_Directions for this task_
Every record is to be printed exactly as written, and any picture in it is skipped.

Segment Start: Provided records

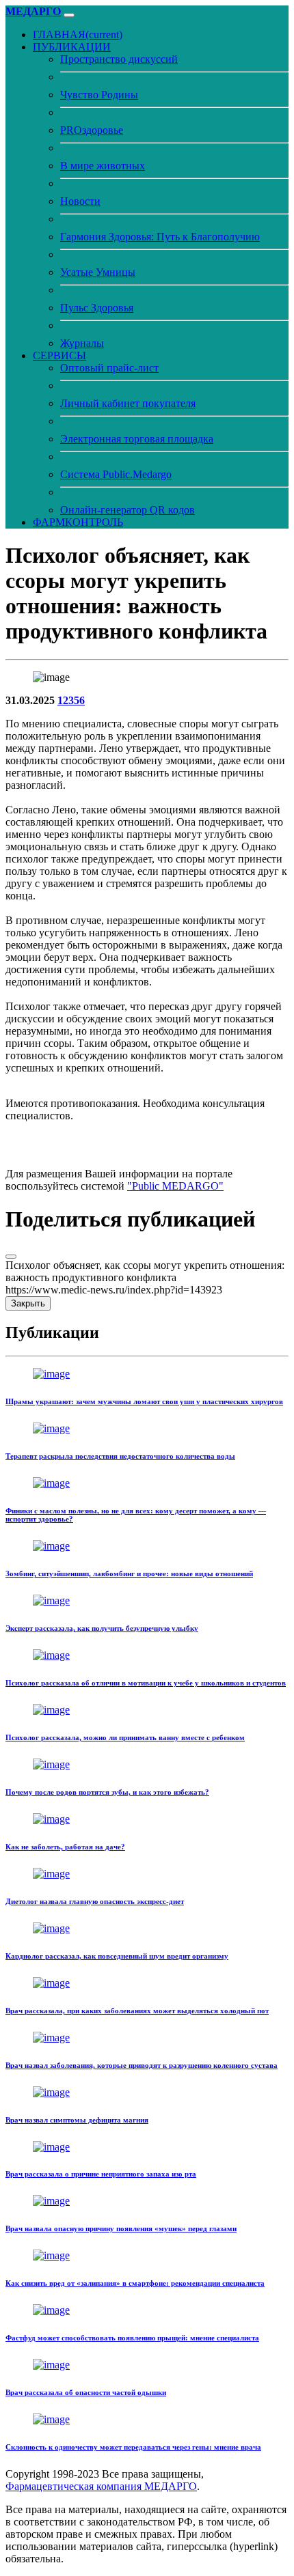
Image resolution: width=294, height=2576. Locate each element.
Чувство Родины (99, 94)
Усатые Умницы (97, 272)
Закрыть (28, 1303)
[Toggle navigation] (69, 15)
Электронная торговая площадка (136, 439)
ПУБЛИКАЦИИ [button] (72, 47)
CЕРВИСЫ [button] (59, 355)
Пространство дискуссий (119, 59)
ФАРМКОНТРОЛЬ (78, 522)
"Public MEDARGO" (175, 1186)
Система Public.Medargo (116, 474)
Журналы (82, 343)
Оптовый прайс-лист (109, 368)
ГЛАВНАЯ (77, 34)
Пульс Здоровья (96, 307)
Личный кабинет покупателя (128, 403)
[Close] (10, 1257)
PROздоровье (91, 130)
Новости (80, 201)
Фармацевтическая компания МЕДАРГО (101, 2486)
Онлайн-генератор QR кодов (127, 510)
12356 (71, 700)
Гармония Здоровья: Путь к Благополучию (160, 236)
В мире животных (102, 165)
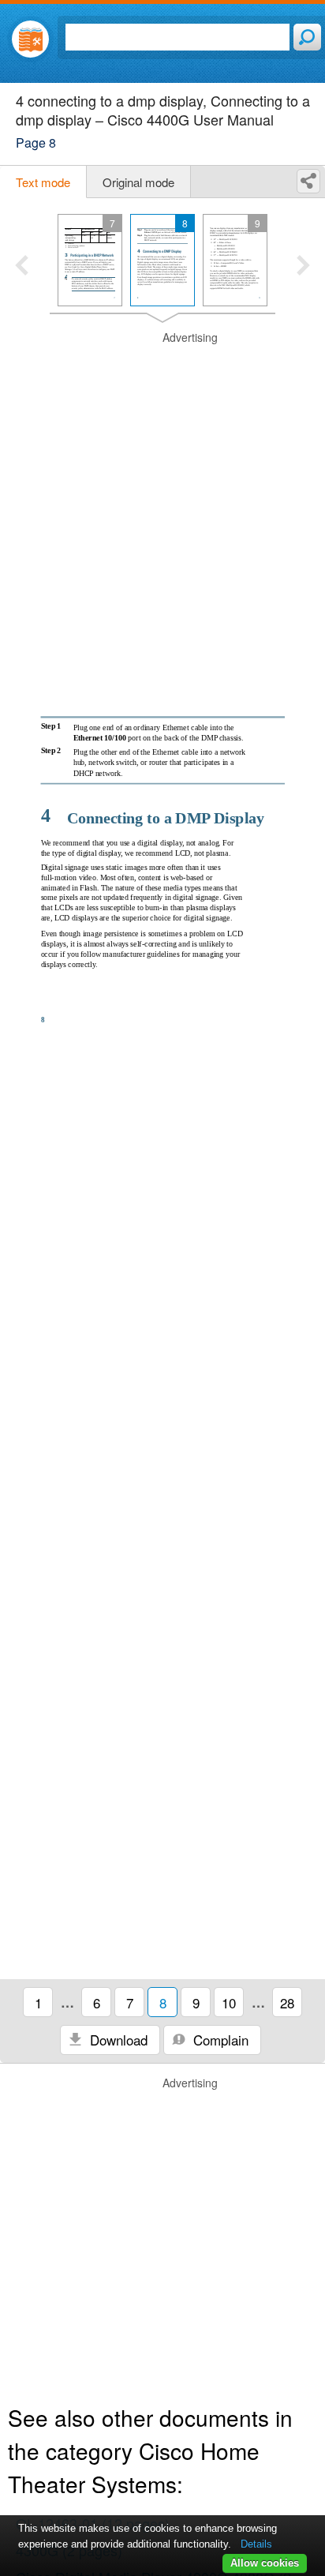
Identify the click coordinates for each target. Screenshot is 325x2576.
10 (229, 2002)
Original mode (138, 182)
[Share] (308, 181)
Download (117, 2039)
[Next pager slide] (303, 267)
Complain (218, 2039)
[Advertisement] (162, 492)
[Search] (307, 37)
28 (287, 2002)
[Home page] (30, 39)
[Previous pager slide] (21, 267)
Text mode (43, 182)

Segment End: Provided records

_Answer section_
Image resolution: width=294, height=2576. Locate each element.
Чувство Родины (99, 94)
Усатые Умницы (97, 272)
Закрыть (28, 1303)
[Toggle navigation] (69, 15)
Электронная торговая площадка (136, 439)
ПУБЛИКАЦИИ [button] (72, 47)
CЕРВИСЫ [button] (59, 355)
Пространство дискуссий (119, 59)
ФАРМКОНТРОЛЬ (78, 522)
"Public MEDARGO" (175, 1186)
Система Public.Medargo (116, 474)
Журналы (82, 343)
Оптовый прайс-лист (109, 368)
ГЛАВНАЯ (77, 34)
Пульс Здоровья (96, 307)
Личный кабинет покупателя (128, 403)
[Close] (10, 1257)
PROздоровье (91, 130)
Новости (80, 201)
Фармацевтическая компания МЕДАРГО (101, 2486)
Онлайн-генератор QR кодов (127, 510)
12356 (71, 700)
Гармония Здоровья: Путь к Благополучию (160, 236)
В мире животных (102, 165)
Identify the click coordinates for each target. Screenshot is 325x2576.
10 (229, 2002)
Original mode (138, 182)
[Share] (308, 181)
Download (117, 2039)
[Next pager slide] (303, 267)
Complain (218, 2039)
[Advertisement] (162, 492)
[Search] (307, 37)
28 (287, 2002)
[Home page] (30, 39)
[Previous pager slide] (21, 267)
Text mode (43, 182)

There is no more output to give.